The copper tube of the crystallizer is lengthened to 1000 mm, and a parabolic inverted taper is adopted in the length direction of the crystallizer, with zero taper in the corner area 300~400 mm from the top. The design idea is to change the traditional linear taper to a parabolic taper to better adapt to the solidification shrinkage law of molten steel in the mold, minimize the air gap, and uniformly grow the shell. At the same time, by designing the taper of the lower corner of the mold to zero, the increase in friction is effectively suppressed, making it possible to lengthen the length of the mold, and providing the necessary conditions for extending the effective residence time of the shell in the mold. This kind of crystallizer is suitable for casting spring steel, hard wire steel, cold pier steel, and high-quality carbon steel.
Its characteristic technology is that the crystallizer is composed of three parts when viewed from the axial direction.
The upper part has varying tapers in both the axial and transverse directions, and the middle of the transverse direction is convex outward. The middle part has varying tapers in the axial direction, and is square in the transverse direction. The outlet has varying tapers in the axial and transverse directions, and the middle of the transverse direction is concave inward.
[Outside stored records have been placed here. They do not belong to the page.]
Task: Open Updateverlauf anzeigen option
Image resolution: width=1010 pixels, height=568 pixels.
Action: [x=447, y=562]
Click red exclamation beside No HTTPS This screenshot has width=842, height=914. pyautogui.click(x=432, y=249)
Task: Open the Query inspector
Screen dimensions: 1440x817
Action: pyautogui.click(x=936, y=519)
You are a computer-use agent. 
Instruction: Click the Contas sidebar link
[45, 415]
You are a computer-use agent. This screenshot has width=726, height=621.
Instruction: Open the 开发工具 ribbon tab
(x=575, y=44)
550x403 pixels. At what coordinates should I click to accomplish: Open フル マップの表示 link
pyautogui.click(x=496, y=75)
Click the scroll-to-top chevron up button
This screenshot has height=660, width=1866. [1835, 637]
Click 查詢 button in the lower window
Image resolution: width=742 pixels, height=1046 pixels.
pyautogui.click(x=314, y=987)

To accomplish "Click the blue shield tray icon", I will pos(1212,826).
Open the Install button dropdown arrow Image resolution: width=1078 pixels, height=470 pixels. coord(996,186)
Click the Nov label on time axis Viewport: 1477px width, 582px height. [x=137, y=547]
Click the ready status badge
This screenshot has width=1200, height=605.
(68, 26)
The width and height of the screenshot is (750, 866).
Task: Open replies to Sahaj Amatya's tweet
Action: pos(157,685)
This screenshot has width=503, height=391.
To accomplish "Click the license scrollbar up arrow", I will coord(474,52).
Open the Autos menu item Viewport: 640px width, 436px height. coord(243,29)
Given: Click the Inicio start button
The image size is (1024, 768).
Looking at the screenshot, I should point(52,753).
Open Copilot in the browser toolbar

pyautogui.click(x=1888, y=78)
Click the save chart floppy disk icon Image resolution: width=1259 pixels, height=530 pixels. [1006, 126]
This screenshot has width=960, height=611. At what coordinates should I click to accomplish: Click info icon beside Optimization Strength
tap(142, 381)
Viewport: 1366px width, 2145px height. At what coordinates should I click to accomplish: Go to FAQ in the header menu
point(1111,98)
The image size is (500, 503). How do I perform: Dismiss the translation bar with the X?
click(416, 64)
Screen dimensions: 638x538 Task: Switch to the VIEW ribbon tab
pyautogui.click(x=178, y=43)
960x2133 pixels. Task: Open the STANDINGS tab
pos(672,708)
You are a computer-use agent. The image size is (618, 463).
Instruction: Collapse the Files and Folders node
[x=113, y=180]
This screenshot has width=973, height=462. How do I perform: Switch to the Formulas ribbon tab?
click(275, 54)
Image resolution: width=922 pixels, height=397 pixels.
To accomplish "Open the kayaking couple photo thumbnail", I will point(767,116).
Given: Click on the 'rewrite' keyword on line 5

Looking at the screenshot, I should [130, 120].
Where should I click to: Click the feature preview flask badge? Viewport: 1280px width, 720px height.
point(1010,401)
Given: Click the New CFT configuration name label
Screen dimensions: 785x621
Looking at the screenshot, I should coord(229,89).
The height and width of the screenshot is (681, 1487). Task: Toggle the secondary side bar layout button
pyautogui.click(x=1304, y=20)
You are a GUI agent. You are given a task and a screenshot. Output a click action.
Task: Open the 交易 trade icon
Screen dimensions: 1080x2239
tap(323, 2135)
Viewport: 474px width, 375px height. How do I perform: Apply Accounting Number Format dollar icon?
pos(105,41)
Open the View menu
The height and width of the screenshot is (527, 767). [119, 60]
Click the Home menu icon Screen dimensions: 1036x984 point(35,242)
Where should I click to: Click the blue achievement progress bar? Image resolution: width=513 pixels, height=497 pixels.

To compensate for the air gap caused by thermal deformation of the mold and shrinkage of the slab. This can reduce the friction in the exit corner area, make the billet shell uniform and grow quickly, thereby increasing the casting speed. Now Yongxin and Shajing are already in use and the effect is very good.
In summary, although the forms of billet high-speed continuous casting molds are different, their design ideas can be summarized in three points: (1) Reduce the air gap between the billet shell and the mold. (2) Increase or extend the effective cooling length and time of the shell in the crystallizer. (3) Improve the contact between the billet shell and the crystallizer wall.